Никто не сумел бы передать содержания сначала торжественной и под конец
простодушно-стариковской речи фельдмаршала; но сердечный смысл этой речи не
только был понят, но то самое, то самое чувство величественного торжества в
соединении с жалостью к врагам и сознанием своей правоты, выраженное этим,
именно этим стариковским, добродушным ругательством, — это самое (чувство
лежало в душе каждого солдата и выразилось радостным, долго не умолкавшим
криком. Когда после этого один из генералов с вопросом о том, не прикажет ли
главнокомандующий приехать коляске, обратился к нему, Кутузов, отвечая,
неожиданно всхлипнул, видимо находясь в сильном волнении.
Глава 7
8-го ноября последний день Красненских сражений; уже
смерклось, когда войска пришли на место ночлега. Весь день был тихий, морозный,
с падающим легким, редким снегом; к вечеру стало выясняться. Сквозь снежинки
виднелось черно-лиловое звездное небо, и мороз стал усиливаться.
Мушкатерский полк, вышедший из Тарутина в числе трех тысяч,
теперь, в числе девятисот человек, пришел одним из первых на назначенное место
ночлега, в деревне на большой дороге. Квартиргеры, встретившие полк, объявили,
что все избы заняты больными и мертвыми французами, кавалеристами и штабами.
Была только одна изба для полкового командира.
Полковой командир подъехал к своей избе. Полк прошел деревню
и у крайних изб на дороге поставил ружья в козлы.
Как огромное, многочленное животное, полк принялся за работу
устройства своего логовища и пищи.

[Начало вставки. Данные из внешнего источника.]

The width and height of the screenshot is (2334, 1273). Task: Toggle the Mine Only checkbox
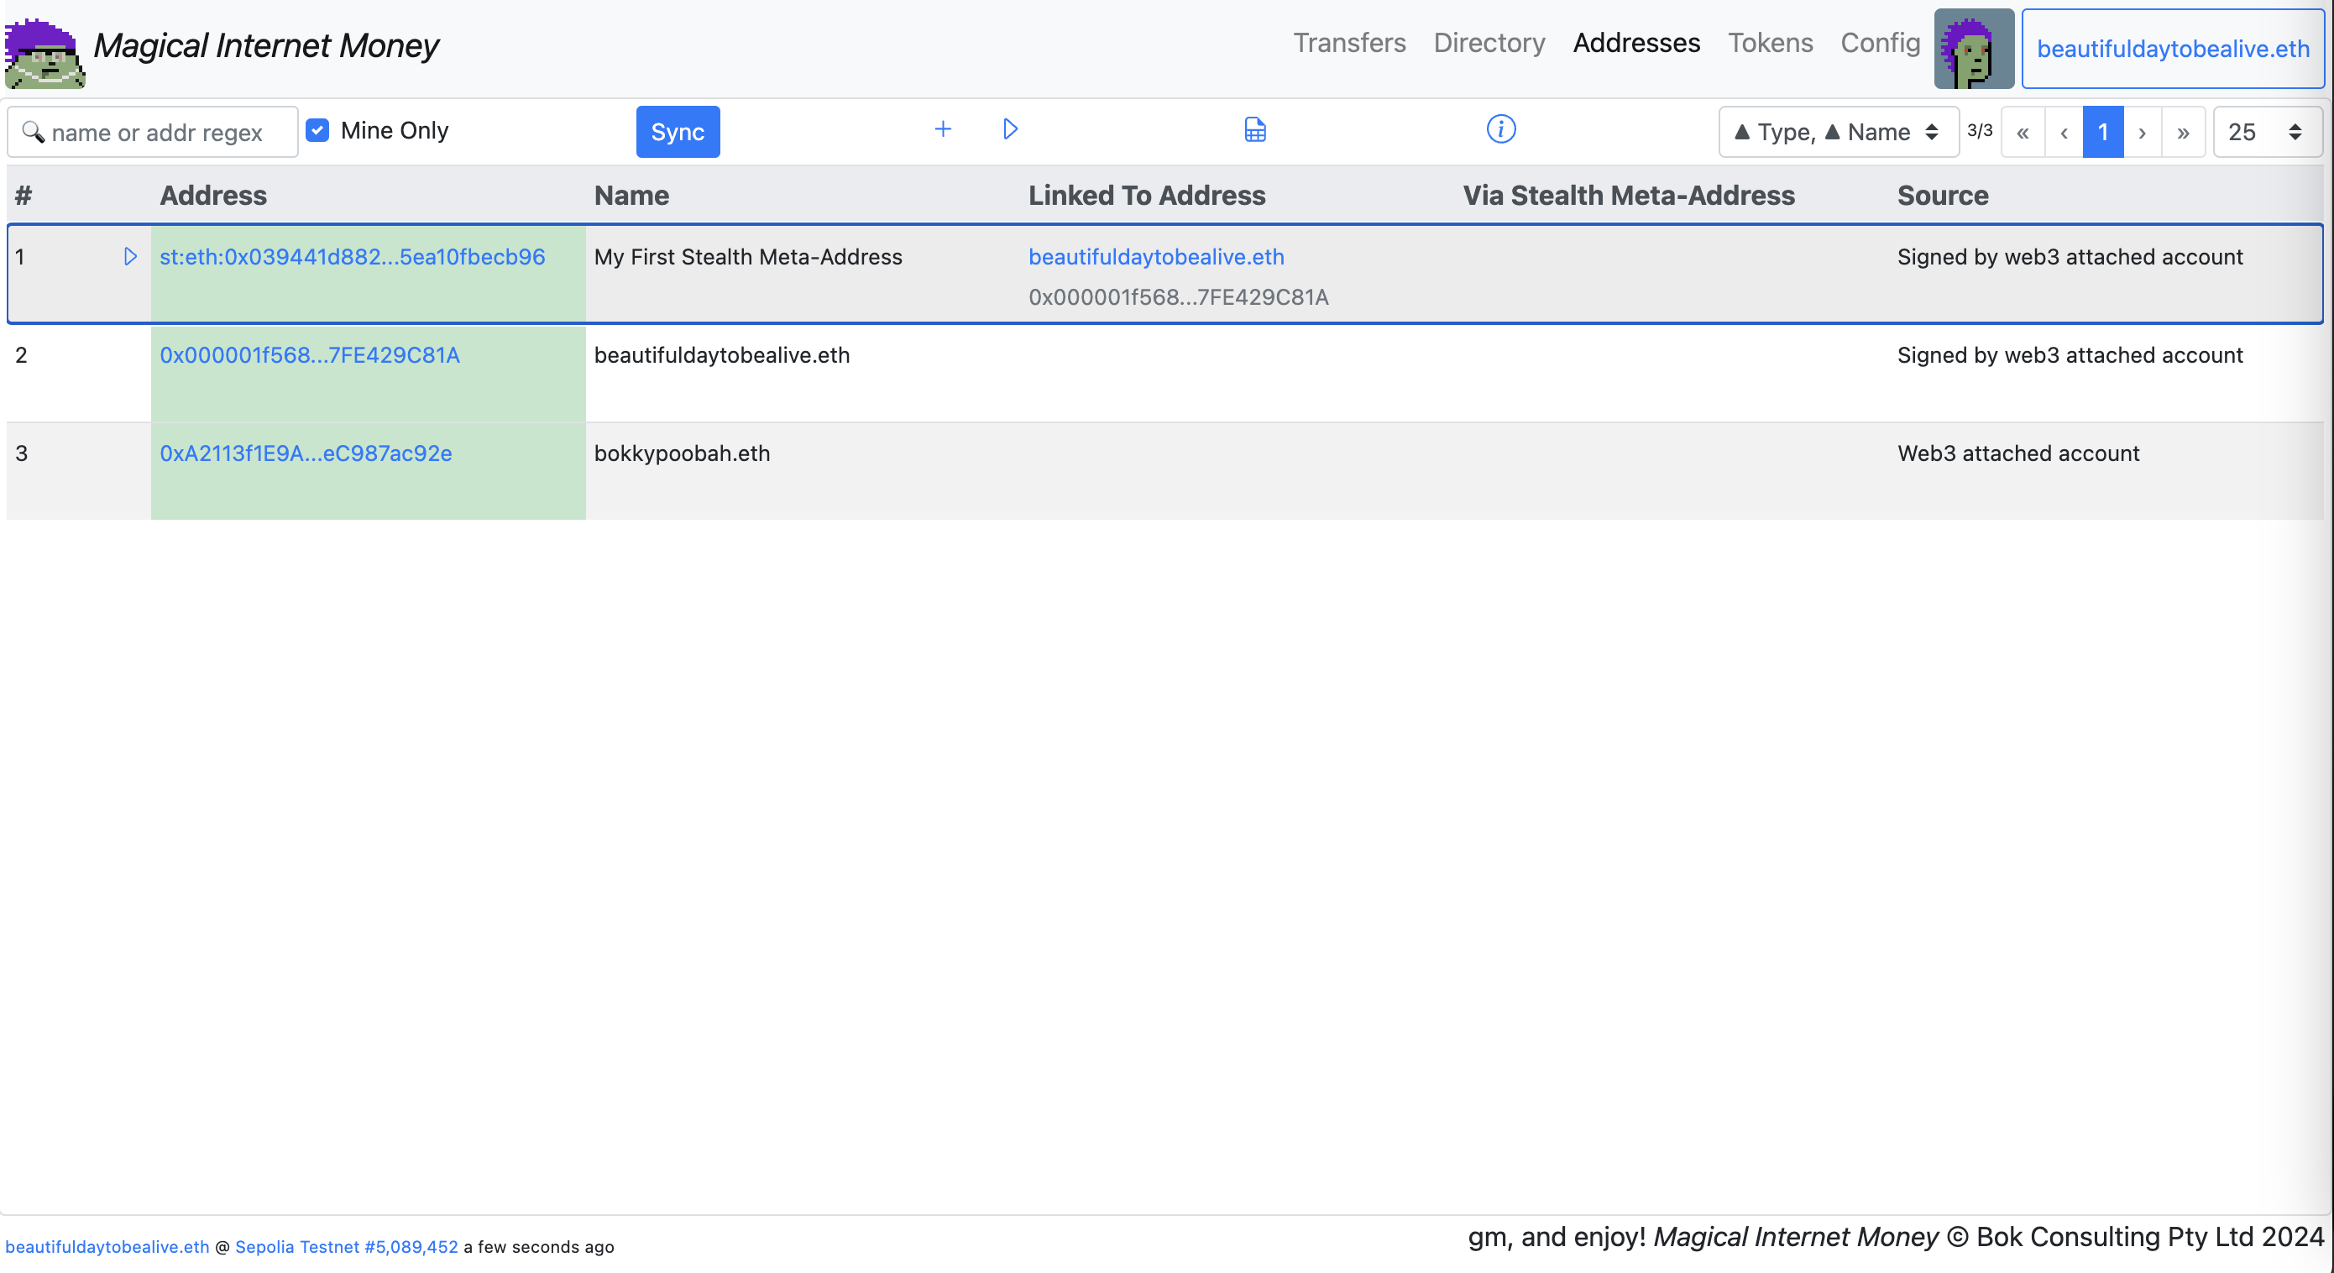coord(317,130)
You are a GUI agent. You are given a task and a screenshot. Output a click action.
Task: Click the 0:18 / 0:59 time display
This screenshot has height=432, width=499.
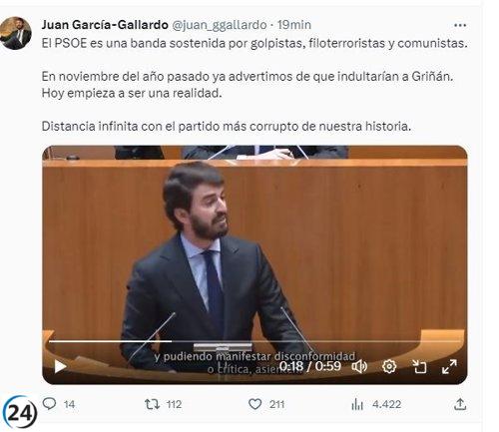coord(310,366)
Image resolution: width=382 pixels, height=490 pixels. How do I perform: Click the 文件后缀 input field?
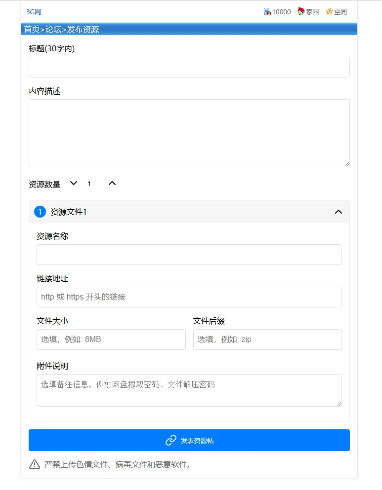coord(267,339)

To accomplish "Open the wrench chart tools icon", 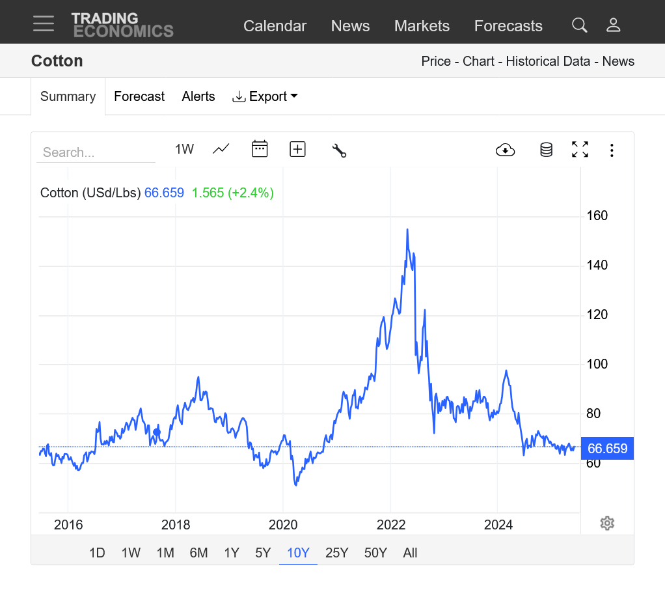I will tap(339, 150).
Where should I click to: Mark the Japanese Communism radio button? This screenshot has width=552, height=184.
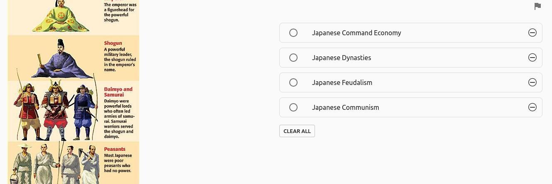(x=293, y=107)
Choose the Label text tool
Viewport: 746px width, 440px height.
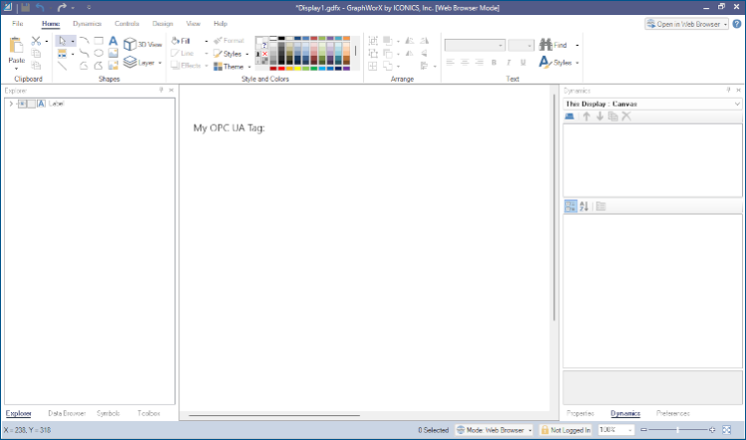(x=113, y=41)
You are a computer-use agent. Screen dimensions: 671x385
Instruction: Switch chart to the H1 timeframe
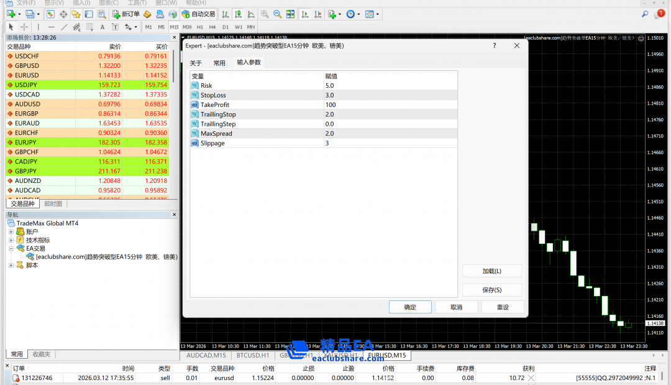click(200, 27)
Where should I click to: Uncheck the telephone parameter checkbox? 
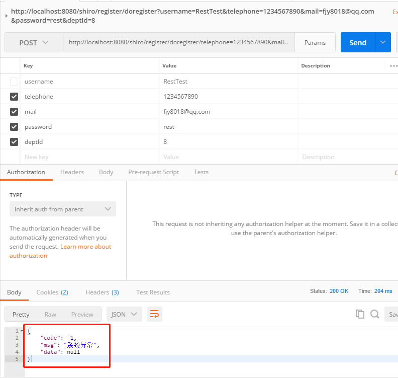tap(14, 97)
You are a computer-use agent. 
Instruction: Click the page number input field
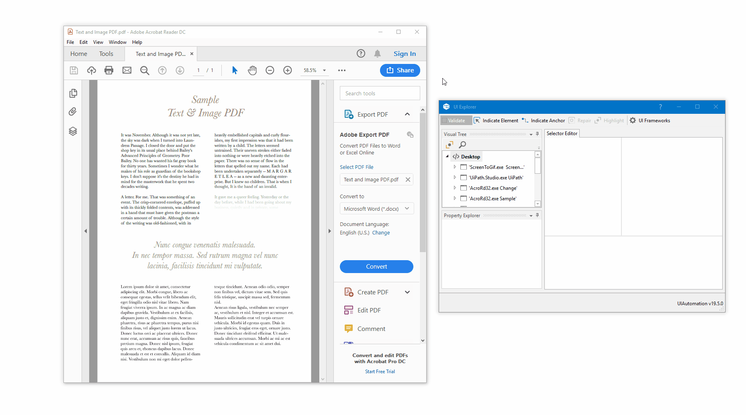coord(198,70)
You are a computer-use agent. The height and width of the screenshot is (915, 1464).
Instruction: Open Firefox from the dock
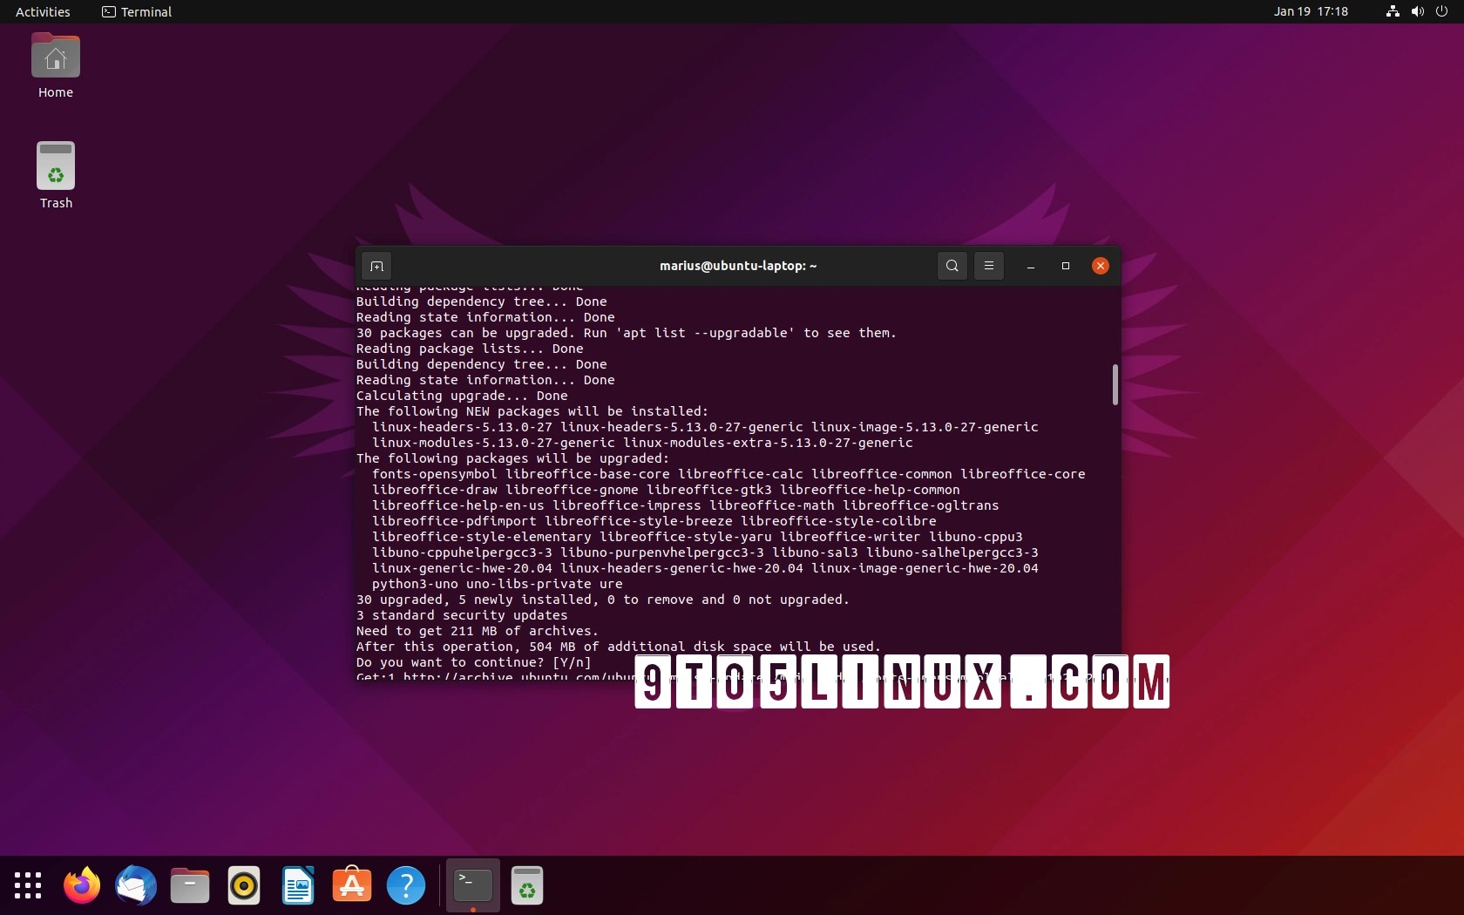tap(81, 885)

Одна часть солдат разбрелась, по колено в
снегу, в березовый лес, бывший вправо от деревни, и тотчас же послышались в
лесу стук топоров, тесаков, треск ломающихся сучьев и веселые голоса; другая
часть возилась около центра полковых повозок и лошадей, поставленных в кучку,
доставая котлы, сухари и задавая корм лошадям; третья часть рассыпалась в
деревне, устраивая помещения штабным, выбирая мертвые тела французов, лежавшие
по избам, и растаскивая доски, сухие дрова и солому с крыш для костров и плетни
для защиты.
Человек пятнадцать солдат за избами, с края деревни, с
веселым криком раскачивали высокий плетень сарая, с которого снята уже была
крыша.
— Ну, ну, разом, налегни! — кричали голоса, и в темноте ночи
раскачивалось с морозным треском огромное, запорошенное снегом полотно плетня.
Чаще и чаще трещали нижние колья, и, наконец, плетень завалился вместе с
солдатами, напиравшими на него. Послышался громкий грубо-радостный крик и
хохот.
— Берись по двое! рочаг подавай сюда! вот так-то. Куда
лезешь-то?
— Ну, разом… Да стой, ребята!.. С накрика!